At least it shouldn't be extra lines causing screen wrap.
Unless the variable names are long - hi rust :-)

	David

-
Registered Address Lakeside, Bramley Road, Mount Farm, Milton Keynes, MK1 1PT, UK
Registration No: 1397386 (Wales)
Petr Mladek May 11, 2021, 2:21 p.m. UTC | #5
On Tue 2021-05-11 12:58:47, David Laight wrote:
> From: Steven Rostedt
> > Sent: 11 May 2021 13:53
> > 
> > On Tue, 11 May 2021 12:36:06 +0000
> > David Laight <David.Laight@ACULAB.COM> wrote:
> > 
> > > >  x1 : ffffff93fef15788 x0 : ffffffe3622352e0
> > > >  Call trace:
> > > >   lkdtm_WARNING+0x28/0x30 [lkdtm ed5019fdf5e53be37cb1ba7899292d7e143b259e]
> > > >   direct_entry+0x16c/0x1b4 [lkdtm ed5019fdf5e53be37cb1ba7899292d7e143b259e]
> > > >   full_proxy_write+0x74/0xa4
> > >
> > > Is there any way to get it to print each module ID only once?
> > 
> > If there's a trivial way to do that, then perhaps it should be done, but for
> > now, this patch series isn't as obnoxious as the previous versions. It only
> > affects stack traces, and I'm fine with that.
> 
> True. Printing the id in the module list was horrid.
> 
> The real downside is all the extra text that will overflow the
> in-kernel buffer.
> At least it shouldn't be extra lines causing screen wrap.
> Unless the variable names are long - hi rust :-)

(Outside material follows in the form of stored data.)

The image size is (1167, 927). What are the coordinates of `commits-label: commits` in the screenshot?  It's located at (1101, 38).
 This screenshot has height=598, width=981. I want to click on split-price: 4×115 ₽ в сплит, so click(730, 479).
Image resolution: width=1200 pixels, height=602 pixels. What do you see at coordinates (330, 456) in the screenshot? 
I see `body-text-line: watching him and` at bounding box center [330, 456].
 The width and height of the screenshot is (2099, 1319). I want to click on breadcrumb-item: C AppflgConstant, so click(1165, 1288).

Note that the ID is printed only when CONFIG_STACKTRACE_BUILD_ID
is enabled. It will be used only by some distros/vendors that
use it to download the debuginfo packages.

Best Regards,
Petr
David Laight May 11, 2021, 2:31 p.m. UTC | #6
From: Petr Mladek
> Sent: 11 May 2021 15:22
> 
> On Tue 2021-05-11 12:58:47, David Laight wrote:
> > From: Steven Rostedt
> > > Sent: 11 May 2021 13:53
> > >
> > > On Tue, 11 May 2021 12:36:06 +0000
> > > David Laight <David.Laight@ACULAB.COM> wrote:
> > >
> > > > >  x1 : ffffff93fef15788 x0 : ffffffe3622352e0
> > > > >  Call trace:
> > > > >   lkdtm_WARNING+0x28/0x30 [lkdtm ed5019fdf5e53be37cb1ba7899292d7e143b259e]
> > > > >   direct_entry+0x16c/0x1b4 [lkdtm ed5019fdf5e53be37cb1ba7899292d7e143b259e]
> > > > >   full_proxy_write+0x74/0xa4
> > > >
> > > > Is there any way to get it to print each module ID only once?
> > >
> > > If there's a trivial way to do that, then perhaps it should be done, but for
> > > now, this patch series isn't as obnoxious as the previous versions. It only
> > > affects stack traces, and I'm fine with that.
> >
> > True. Printing the id in the module list was horrid.
> >
> > The real downside is all the extra text that will overflow the
> > in-kernel buffer.
> > At least it shouldn't be extra lines causing screen wrap.
> > Unless the variable names are long - hi rust :-)
> 
> Note that the ID is printed only when CONFIG_STACKTRACE_BUILD_ID
> is enabled. It will be used only by some distros/vendors that
> use it to download the debuginfo packages.

Until Ubuntu decide to turn it on :-)

Actually, for the use case, the id could be trimmed significantly.
It is only trying to differentiate between builds of a specific module.
So even 8 digits would be plenty.

	David

-
Registered Address Lakeside, Bramley Road, Mount Farm, Milton Keynes, MK1 1PT, UK
Registration No: 1397386 (Wales)
Matthew Wilcox (Oracle) May 11, 2021, 2:35 p.m. UTC | #7
On Tue, May 11, 2021 at 02:31:38PM +0000, David Laight wrote:
> Actually, for the use case, the id could be trimmed significantly.
> It is only trying to differentiate between builds of a specific module.
> So even 8 digits would be plenty.

asked and answered.  please review the bidding.